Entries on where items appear

== == ==

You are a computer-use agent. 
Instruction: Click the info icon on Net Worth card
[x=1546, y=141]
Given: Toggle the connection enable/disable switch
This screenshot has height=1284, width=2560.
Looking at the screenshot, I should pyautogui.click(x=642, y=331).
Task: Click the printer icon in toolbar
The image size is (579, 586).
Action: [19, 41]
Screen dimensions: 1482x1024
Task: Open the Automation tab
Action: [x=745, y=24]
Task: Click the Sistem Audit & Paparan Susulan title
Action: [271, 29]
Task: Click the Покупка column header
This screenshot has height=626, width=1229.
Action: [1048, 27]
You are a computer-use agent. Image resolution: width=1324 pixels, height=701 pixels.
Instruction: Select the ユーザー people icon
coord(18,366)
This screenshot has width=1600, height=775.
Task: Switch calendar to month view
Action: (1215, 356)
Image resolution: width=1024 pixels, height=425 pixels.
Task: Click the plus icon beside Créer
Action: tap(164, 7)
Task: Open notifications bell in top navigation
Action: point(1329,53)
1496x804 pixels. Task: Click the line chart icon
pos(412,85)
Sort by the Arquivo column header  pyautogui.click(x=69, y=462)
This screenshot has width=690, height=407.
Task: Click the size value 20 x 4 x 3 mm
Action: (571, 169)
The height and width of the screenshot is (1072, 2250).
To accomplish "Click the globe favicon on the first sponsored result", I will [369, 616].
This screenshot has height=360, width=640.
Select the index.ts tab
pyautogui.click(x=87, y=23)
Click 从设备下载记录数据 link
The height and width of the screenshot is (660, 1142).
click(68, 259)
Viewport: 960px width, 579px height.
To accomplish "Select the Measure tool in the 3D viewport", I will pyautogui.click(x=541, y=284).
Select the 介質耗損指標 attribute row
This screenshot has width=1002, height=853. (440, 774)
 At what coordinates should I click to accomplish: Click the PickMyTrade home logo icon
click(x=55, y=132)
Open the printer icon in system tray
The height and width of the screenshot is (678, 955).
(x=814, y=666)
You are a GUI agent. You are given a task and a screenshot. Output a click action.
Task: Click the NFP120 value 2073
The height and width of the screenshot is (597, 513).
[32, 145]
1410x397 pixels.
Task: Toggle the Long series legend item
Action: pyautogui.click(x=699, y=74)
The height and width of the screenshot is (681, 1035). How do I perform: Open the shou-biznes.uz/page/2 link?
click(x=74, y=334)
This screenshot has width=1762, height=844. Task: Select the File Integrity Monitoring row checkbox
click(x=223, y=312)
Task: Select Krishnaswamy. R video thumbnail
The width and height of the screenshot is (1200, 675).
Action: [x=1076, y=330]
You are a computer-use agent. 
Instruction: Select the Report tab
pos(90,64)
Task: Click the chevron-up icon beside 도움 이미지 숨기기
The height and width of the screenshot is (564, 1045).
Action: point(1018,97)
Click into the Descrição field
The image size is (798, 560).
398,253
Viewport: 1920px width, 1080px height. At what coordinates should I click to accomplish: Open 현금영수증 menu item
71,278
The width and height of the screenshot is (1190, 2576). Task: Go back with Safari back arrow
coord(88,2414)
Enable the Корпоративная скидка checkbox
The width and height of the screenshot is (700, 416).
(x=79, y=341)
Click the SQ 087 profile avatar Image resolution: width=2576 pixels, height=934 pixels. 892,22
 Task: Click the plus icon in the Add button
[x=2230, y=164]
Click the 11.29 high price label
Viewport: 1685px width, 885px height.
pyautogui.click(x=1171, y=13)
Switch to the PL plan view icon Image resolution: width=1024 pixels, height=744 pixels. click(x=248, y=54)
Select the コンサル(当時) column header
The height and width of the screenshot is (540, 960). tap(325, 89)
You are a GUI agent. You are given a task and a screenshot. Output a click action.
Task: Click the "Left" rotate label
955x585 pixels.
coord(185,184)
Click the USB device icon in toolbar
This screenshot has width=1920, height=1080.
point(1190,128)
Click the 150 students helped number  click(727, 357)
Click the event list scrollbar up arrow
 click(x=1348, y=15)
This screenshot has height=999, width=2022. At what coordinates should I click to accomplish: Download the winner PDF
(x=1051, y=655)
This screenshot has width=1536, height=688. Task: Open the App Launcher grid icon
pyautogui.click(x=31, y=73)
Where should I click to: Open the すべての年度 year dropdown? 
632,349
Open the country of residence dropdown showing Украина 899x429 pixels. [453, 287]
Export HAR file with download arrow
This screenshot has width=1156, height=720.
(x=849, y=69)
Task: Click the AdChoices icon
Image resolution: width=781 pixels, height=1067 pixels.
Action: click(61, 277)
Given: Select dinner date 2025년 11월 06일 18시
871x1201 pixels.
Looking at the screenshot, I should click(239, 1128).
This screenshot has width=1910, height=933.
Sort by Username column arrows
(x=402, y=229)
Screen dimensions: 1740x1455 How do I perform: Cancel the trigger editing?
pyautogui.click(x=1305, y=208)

== == ==

» Your task
Report every line of the data above that contains the string "pyautogui", copying each one in full.

» Right answer
Looking at the screenshot, I should pyautogui.click(x=642, y=331).
Sort by the Arquivo column header  pyautogui.click(x=69, y=462)
pyautogui.click(x=87, y=23)
To accomplish "Select the Measure tool in the 3D viewport", I will pyautogui.click(x=541, y=284).
Action: pyautogui.click(x=699, y=74)
pyautogui.click(x=1171, y=13)
pyautogui.click(x=31, y=73)
pyautogui.click(x=1305, y=208)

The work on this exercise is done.